Les invités étaient paniqués, certains rangeaient déjà leurs affaires et s’apprêtaient à partir, mais d’autres restaient figés devant monsieur Maurel. Ce dernier criait que ce n’était qu’un affreux malentendu, il répétait sans cesse ces mots : « Venez ! Venez donc ! Vous allez comprendre les amis… » Certains se refusaient à aller voir un buste pendu, ce qui est normal après tout, mais d’autres, plus curieux, se révélèrent intéressés par l’histoire. Maurel avança donc d’un pas décidé vers la maison du fond avec la lampe torche qu’il avait arraché brutalement aux mains de son fils. Il ouvrit la porte brutalement et se retourna : « Allons bon ! Venez ! Vous verrez bien ! » De plus en plus de convives se rassemblaient dans a maison pour découvrir ce qui se tramait au fond de cette cave. Ils descendirent, Le père Maurel en premier. Quand tous les courageux furent en bas, Rémi et Marine fermant la marche, le père Maurel tâta dans la noir le tiroir de l‘établi et en sortit une deuxième lampe, pour bien éclairer la pièce. Il émit un petit rire et alluma les deux lampes en même temps. Deux rats prirent peur et s’enfuirent, laissant derrière eux les deux bouteilles de vin cassées qui laissaient couler leur liquide rouge sur le sol, laissant derrière eux également le gros jambon pendu au plafond que Maurel avait mis à sécher.
Commentaires
Alors tout d'abord, tes deux première phrase m'ont beaucoup plu ! On dirait des vers !!

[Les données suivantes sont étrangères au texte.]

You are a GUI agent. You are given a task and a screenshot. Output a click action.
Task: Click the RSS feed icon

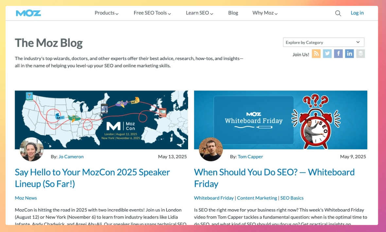point(316,54)
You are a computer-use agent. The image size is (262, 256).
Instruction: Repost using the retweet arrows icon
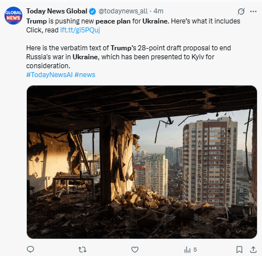[x=82, y=249]
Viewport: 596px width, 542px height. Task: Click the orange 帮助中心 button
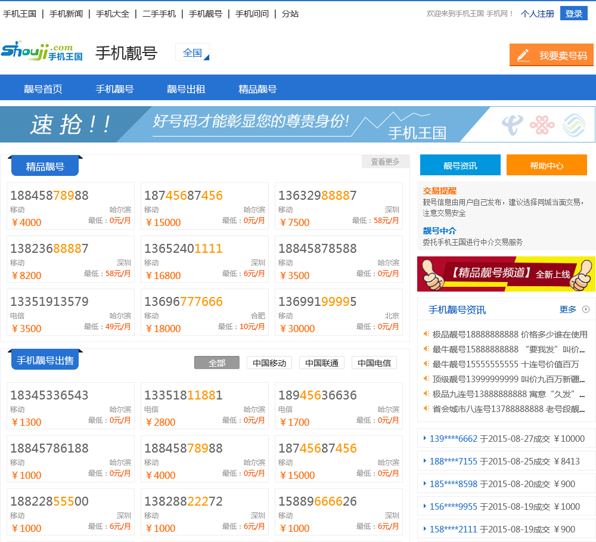(x=547, y=165)
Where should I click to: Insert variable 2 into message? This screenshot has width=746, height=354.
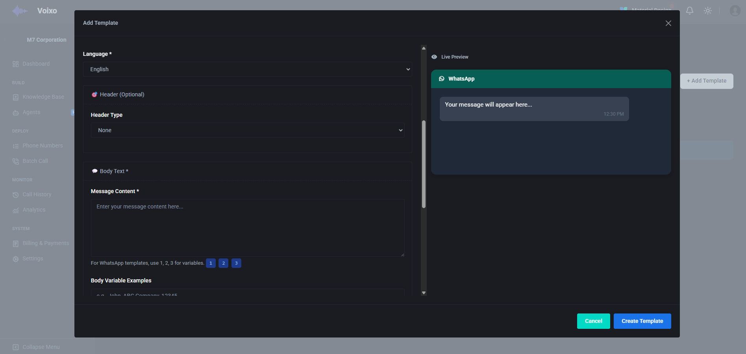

J'ai bien apprécié l'intrigue également qui débouche finalement sur une drôle de chute !! Il est vrai que, à cause du titre, on ne s'attendait pas à ce que ce soit un corps qui soit pendu, mais bon je pense que le fait que ce soit un jambon est pas mal déroutant tout de même !!
Pour conclure : super nouvelle policière !!